Darcy, pois, segundo o Sr. Wikcham, ela depressa o faria lastimar o que ele
desdenhara.
A Sr.a Gardiner,
entretanto, escrevera a Elizabeth, lembrando-a da sua promessa referente àquele
cavalheiro e pedindo-lhe notícias, ao que Elizabeth prontamente acedeu, embora
elas fossem motivo de maior regozijo para a tia do que para ela própria. A sua
aparente inclinação acalmara, as suas atenções tinham cessado, e ele era agora
o admirador de uma outra. Elizabeth era suficientemente perspicaz para
constatar tal facto, e, ao observá-lo e escrever sobre ele, fazia-o sem grande
mágoa.
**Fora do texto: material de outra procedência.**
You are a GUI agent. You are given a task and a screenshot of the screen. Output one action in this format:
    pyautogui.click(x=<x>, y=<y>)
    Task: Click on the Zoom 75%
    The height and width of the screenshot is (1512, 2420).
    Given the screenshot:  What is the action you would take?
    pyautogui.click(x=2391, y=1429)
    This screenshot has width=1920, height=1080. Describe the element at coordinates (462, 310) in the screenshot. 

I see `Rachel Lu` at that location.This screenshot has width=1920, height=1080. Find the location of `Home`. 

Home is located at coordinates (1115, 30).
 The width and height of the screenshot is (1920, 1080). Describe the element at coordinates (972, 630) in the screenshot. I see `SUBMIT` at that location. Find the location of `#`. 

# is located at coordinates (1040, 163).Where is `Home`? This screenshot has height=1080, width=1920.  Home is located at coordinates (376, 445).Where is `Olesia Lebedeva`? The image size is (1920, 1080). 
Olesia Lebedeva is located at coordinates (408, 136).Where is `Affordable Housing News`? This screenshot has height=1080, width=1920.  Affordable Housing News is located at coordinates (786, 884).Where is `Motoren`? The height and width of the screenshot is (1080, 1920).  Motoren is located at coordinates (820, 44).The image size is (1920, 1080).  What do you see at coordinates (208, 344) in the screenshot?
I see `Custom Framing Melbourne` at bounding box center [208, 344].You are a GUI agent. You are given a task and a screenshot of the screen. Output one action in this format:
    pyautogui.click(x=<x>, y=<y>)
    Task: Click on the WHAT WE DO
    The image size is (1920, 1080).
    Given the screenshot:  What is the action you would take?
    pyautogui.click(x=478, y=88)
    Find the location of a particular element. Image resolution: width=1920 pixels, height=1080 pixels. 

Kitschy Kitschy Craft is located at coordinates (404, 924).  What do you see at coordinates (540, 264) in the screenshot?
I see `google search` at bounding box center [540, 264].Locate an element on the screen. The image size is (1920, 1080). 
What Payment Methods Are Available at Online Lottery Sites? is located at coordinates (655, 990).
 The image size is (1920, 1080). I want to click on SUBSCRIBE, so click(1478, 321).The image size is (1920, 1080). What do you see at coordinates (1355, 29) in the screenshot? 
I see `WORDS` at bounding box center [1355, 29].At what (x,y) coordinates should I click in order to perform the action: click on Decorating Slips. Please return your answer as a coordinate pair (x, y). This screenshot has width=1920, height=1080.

O seu coração tinha sido ligeiramente afectado apenas e a sua vaidade
comprazia-se em acreditar que seria ela a eleita, tivesse a fortuna permitido.
A súbita aquisição de dez mil libras constituía o principal encanto da jovem
junto de quem ele presentemente se fazia valer de toda a sua amabilidade; mas Elizabeth,
menos sagaz neste caso do que no de Charlotte, não lhe criticou o seu desejo de
independência. Pelo contrário, nada poderia ter decorrido mais naturalmente; e,
tendo-lhe sido dado supor que representava para ele um doloroso esforço
renunciar a ela, Elizabeth, pelo seu lado, prontificou-se a aceitar tal atitude
como uma medida sensata e desejável para ambos, e muito sinceramente
desejou-lhe felicidade.
De tudo isto a
Sr.a Gardiner foi informada; e, após o relato das circunstâncias, ela
continuou: «Estou agora convencida, querida tia, de que não cheguei a estar
verdadeiramente apaixonada; pois, se acaso eu tivesse experimentado essa pura e
elevada paixão, a estas horas não suportaria ouvir mencionar o seu nome sequer
e desejar-lhe-ia todo o mal. Ora acontece que não só os meus sentimentos por
ele são extremamente cordiais, como nada tenho contra a Menina King. Não sinto
em mim qualquer ódio por ela, nem má vontade, tão-pouco que me impeça de ver
nela uma boa rapariga. Nunca poderia ter-se tratado de amor. A minha cautela
foi providencial; e, embora eu me tivesse decerto tornado num objecto de maior
interesse aos olhos dos outros, estivesse eu perdidamente apaixonada por ele,
não posso dizer que lastime a minha relativa insignificância. A importância é,
por vezes, adquirida a elevado preço. Kitty e Lydia sentiram-se mais do que eu
própria pela sua deserção. Elas pouco conhecem do mundo e ainda não estão
preparadas para admitir a mortificante ideia de que um jovem belo necessita
tanto de um pecúlio para viver como qualquer outro.»